ZTEST Electronics Inc.

Risk Factors - continued

Sensitivity to market risks

At December 31, 2023, the Company had:

  • A bank operating loan that had not been drawn upon (June 2023 - $110,000), which bears interest predicated upon the TD Bank prime lending rate. Based upon the current amount due on the operating loan, a 1% increase in the TD Bank prime lending rate, as at the financial reporting date, would result in no additional interest expense over the next 12 month period.

  • US$116,461 (June 30, 2023 – US$183,892) included in accounts receivable. A 5% increase in the value of the Canadian dollar relative to the US dollar would result in a reduction of $5,823 in future cash inflow.

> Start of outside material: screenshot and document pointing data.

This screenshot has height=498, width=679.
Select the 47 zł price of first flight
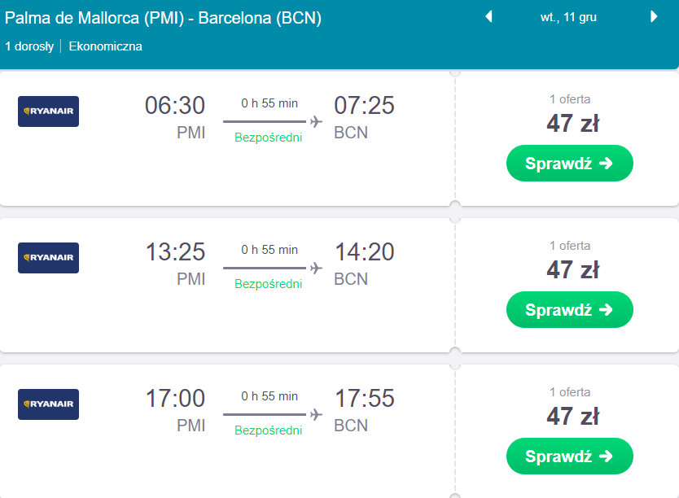[572, 124]
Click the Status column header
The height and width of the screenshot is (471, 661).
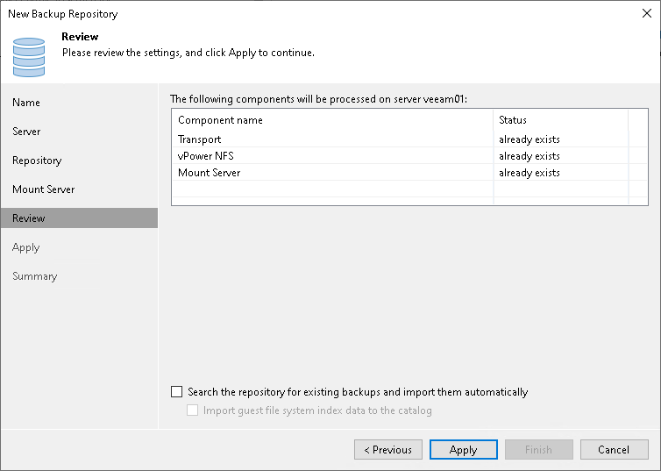pyautogui.click(x=513, y=120)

  • US$157,510 (June 30, 2023 – US$124,491) included in accounts payable. A 5% decrease in the value of the Canadian dollar relative to the US dollar would result in an increase of $7,876 in future cash outflow.

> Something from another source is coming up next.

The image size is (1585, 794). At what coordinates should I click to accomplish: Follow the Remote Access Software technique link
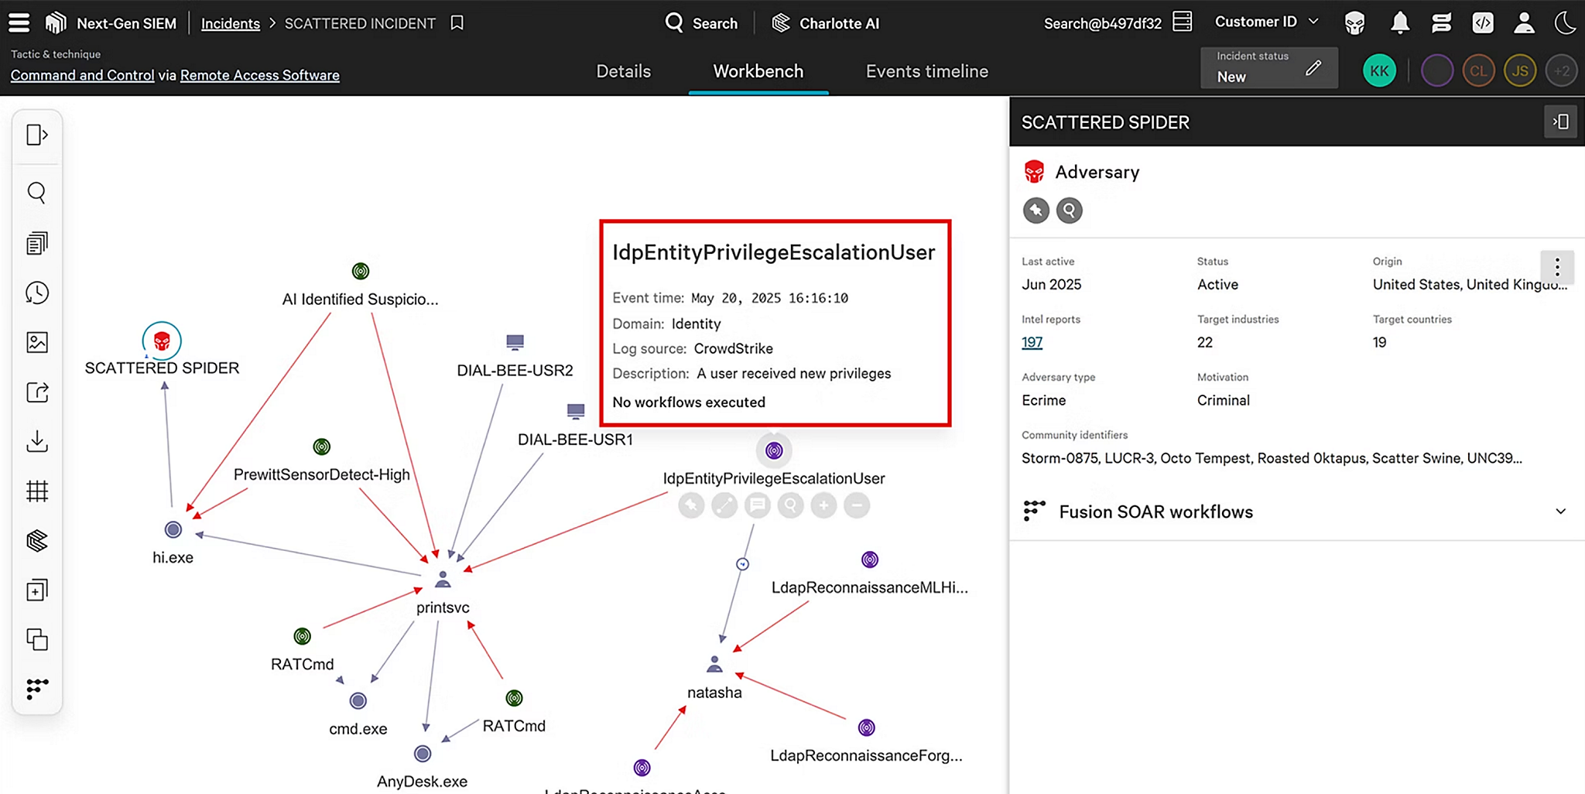[x=260, y=75]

Based upon observations of recent market trends management believes that each of these outcomes is possible.

Forward-looking Information

Certain statements in this MD&A may constitute “ forward-looking ” statements which involve known and unknown risks, uncertainties and other factors which may cause the actual results, performance or achievements of the Company and its subsidiary, or the industry in which they operate, to be materially different from any future results, performance or achievements expressed or implied by such forward-looking statements. When used in this report, the words “ estimate ” , “ believe ” , “ anticipate ” , “ intend ” , “ expect ” , “ plan ” , “ may ” , “ should ” , “ will ” , the negative thereof or other variations thereon or comparable terminology are intended to identify forward-looking statements. Such forwardlooking statements reflect the current expectations of the management of the Company with respect to future events based on currently available information and are subject to risks and uncertainties that could cause actual results, performance or achievements to differ materially from those expressed or implied by those forward-looking statements, such as reduced funding, long sales cycles, currency and interest rate fluctuations, increased competition and general economic and market factors and including the risk factors summarized above under the heading “ Risk Factors ” . New risk factors may arise from time to time and it is not possible for management of the Company to predict all of those risk factors or the extent to which any factor or combination of factors may cause actual results, performance or achievements of the Company to be materially different from those expressed or implied in such forward-looking statements. Given these risks and uncertainties, investors should not place undue reliance on forwardlooking statements as a prediction of actual results.

Although the forward-looking statements contained in this MD&A are based upon what management believes to be reasonable assumptions, the Company cannot assure investors that actual results will be consistent with these forwardlooking statements. The forward-looking statements contained in this MD&A speak only as of the date hereof. The Company does not undertake or assume any obligation to release publicly any revisions to these forward-looking statements to reflect events or circumstances after the date hereof or to reflect the occurrence of unanticipated events, except as required by law.